> [과제 내용] 웹 스크래핑 강좌에서는 크롤링과 스크래핑이라는 두 용어를 어떤 이름으로 통일하여 부릅니까?

==== 본문 발췌

웹 크롤링(crawling), 스크래핑(scraping)

2020. 5. 16. 09:45

웹 크롤링(crawling), 스크래핑(scraping)

웹 크롤링(crawling), 스크래핑(scraping)

웹 크롤링과 스크래핑은 웹의 정보를 읽어서 원하는 모양으로 가공하는 기술이다.

두 용어가 서로 비슷하면서 다르게 쓰이는데, 의미는 대동소이하므로 본 강좌에서는 스크래핑으로 통일하여 호칭하도록 한다.

웹 스크래핑을 하기 위해서는 HTML의 기본 적인 구조를 이해해야 한다.

웹 페이지를 구성하는 언어는 HTML(HyperText Markup Language)이며, HTML은 웹 페이지의 정보를 전달하는 기능을 한다.

HTML을 좀 더 다양하게 꾸며주는 언어는 CSS이며, 이를 동적으로 컨트롤 해주는 언어가 Javascript이다.

따라서 웹 페이지의 내용을 읽어와서 정보를 가공하기 위해서는 기본적으로 HTML을 어느정도 이해해야 한다.

HTML에 대한 내용은 인터넷에 나와 있는 많은 강좌를 통해서 알아보도록 하고, 본문에서는 파이썬을 이용한 스크래핑에 대한 내용만 다루도록 한다.

파이썬에서 스크래핑을 하기 위해서는 두 가지의 모듈을 설치해야 한다.

1. requests

2. beautifulsoup4

request는 웹 페이지의 주소를 통하여 HTML을 읽어오는 역할을 한다.

beautifulsoup4는 HTML을 파싱하여 구조화 시켜주는 역할을 한다. HTML의 태그 구조를 트리로 구성하는 역할.

pip install requests beautifulsoup4

soupsieve : https://pypi.org/project/soupsieve/

requests : https://pypi.org/project/requests/

chardet : https://pypi.org/project/chardet/

certifi : https://pypi.org/project/certifi/

urllib3 : https://pypi.org/project/urllib3/

idna : https://pypi.org/project/idna/

1. 웹 문서 전체 가져오기

requests를 이용하여 원하는 주소로부터 웹 페이지를 읽어온다. 그리고 나서 beautifulsoup4를 이용하여 Beautiful 객체로 변환한다.

본문에 사용되는 예제 웹 페이지는 아래의 주소를 사용하도록 한다.

https://www.jbmpa.com/test/scraping.html

import requests

from bs4 import BeautifulSoup

result = requests.get("https://www.jbmpa.com/test/scraping.html")

html = result.text

BS = BeautifulSoup(html, "html.parser")

print(BS)

========
==== 수록 목록

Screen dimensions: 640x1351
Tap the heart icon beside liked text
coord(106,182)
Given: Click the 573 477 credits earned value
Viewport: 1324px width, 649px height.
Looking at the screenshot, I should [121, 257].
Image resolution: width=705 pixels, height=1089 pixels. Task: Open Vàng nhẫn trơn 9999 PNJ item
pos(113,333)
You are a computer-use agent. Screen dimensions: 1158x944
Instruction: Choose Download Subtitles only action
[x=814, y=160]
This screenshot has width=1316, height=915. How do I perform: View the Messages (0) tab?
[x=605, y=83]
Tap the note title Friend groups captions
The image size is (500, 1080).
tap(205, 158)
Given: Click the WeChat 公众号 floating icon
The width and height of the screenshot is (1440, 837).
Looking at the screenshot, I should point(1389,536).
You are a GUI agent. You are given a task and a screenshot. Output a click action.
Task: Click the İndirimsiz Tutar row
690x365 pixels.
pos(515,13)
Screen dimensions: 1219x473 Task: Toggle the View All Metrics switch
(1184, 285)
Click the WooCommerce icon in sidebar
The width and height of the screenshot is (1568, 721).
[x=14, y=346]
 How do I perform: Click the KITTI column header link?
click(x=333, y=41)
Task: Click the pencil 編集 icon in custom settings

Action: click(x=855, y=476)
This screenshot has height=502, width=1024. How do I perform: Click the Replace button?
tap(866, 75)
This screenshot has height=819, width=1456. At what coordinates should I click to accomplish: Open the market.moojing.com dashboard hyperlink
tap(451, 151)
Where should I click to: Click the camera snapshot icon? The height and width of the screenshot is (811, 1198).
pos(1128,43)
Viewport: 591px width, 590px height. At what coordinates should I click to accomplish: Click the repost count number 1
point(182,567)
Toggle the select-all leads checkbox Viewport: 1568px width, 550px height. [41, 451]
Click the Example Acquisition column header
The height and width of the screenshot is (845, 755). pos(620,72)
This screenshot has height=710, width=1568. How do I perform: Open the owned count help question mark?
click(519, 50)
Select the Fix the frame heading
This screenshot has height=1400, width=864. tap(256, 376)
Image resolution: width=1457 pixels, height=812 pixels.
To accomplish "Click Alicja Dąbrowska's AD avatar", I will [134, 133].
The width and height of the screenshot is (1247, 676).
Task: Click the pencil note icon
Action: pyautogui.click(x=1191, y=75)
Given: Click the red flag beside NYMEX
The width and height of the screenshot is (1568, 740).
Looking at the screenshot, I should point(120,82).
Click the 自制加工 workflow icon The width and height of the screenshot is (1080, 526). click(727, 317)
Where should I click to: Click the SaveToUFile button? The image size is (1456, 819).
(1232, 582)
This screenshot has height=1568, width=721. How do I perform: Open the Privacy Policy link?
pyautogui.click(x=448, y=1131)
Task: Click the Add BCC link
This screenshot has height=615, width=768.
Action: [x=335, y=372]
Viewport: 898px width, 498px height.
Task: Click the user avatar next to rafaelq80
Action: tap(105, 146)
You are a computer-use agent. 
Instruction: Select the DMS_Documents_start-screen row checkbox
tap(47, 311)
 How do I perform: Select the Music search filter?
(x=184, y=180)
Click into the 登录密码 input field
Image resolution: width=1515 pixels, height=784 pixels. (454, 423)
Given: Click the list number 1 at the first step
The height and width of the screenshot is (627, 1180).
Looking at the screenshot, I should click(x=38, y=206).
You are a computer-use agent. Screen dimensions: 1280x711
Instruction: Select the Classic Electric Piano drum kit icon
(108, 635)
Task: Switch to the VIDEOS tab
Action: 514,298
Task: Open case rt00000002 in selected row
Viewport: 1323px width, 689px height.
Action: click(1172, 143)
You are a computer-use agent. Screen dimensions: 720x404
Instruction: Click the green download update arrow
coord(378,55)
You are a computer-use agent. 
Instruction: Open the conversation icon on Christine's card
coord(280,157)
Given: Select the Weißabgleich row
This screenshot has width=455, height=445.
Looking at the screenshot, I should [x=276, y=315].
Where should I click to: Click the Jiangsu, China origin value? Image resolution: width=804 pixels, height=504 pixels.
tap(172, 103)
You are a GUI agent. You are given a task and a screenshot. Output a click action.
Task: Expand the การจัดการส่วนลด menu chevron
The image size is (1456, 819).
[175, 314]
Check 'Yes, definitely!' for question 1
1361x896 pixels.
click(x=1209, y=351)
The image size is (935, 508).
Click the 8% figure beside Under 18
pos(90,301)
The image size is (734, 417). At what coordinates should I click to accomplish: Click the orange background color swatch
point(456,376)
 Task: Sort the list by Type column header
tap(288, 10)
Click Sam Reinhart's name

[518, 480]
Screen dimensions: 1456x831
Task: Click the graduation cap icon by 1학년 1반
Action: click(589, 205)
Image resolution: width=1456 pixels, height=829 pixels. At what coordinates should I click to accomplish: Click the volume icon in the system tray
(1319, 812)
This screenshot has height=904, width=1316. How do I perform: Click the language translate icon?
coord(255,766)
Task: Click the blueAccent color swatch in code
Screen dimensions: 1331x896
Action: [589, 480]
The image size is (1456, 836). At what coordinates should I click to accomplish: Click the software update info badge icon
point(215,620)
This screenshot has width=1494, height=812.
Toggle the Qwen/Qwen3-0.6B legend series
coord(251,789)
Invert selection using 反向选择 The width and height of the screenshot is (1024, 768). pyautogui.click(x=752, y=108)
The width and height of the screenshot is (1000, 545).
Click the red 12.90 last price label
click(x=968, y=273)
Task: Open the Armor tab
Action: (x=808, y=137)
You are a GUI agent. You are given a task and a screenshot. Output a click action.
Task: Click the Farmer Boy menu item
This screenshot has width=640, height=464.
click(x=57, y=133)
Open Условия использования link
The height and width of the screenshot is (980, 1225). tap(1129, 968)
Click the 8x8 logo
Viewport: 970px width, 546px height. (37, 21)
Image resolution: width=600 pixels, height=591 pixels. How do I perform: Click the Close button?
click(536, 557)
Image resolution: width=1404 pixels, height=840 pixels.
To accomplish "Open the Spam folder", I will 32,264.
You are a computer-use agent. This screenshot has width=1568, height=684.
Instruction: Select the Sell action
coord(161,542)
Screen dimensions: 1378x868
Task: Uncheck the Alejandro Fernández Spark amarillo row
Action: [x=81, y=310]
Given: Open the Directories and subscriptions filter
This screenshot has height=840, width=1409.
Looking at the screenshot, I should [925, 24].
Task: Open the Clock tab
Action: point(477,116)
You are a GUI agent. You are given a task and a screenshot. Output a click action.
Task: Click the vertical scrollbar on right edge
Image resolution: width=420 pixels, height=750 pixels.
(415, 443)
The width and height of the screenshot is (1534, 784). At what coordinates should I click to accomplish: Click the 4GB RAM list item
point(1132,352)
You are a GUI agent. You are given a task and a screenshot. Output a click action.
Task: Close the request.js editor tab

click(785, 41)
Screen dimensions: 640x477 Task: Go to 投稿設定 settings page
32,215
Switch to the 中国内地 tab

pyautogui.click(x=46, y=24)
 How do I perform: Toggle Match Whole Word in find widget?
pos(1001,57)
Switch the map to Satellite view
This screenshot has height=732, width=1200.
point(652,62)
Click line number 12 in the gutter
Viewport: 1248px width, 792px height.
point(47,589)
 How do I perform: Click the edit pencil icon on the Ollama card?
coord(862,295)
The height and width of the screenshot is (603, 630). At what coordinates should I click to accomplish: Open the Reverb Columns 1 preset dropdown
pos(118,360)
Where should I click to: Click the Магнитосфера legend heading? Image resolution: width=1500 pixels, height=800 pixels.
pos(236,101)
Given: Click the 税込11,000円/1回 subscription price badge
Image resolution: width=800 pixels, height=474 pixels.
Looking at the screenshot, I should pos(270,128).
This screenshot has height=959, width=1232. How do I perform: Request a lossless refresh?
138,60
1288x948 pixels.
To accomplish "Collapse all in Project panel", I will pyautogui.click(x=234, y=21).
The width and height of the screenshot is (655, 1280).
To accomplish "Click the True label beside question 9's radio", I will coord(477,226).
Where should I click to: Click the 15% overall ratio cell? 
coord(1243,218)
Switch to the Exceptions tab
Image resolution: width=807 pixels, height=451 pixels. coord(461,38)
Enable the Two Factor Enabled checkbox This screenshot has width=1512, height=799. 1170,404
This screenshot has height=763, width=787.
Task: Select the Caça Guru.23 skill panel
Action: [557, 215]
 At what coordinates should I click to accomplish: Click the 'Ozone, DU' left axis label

========

> [풀이 결과] 스크래핑으로 통일하여 부릅니다.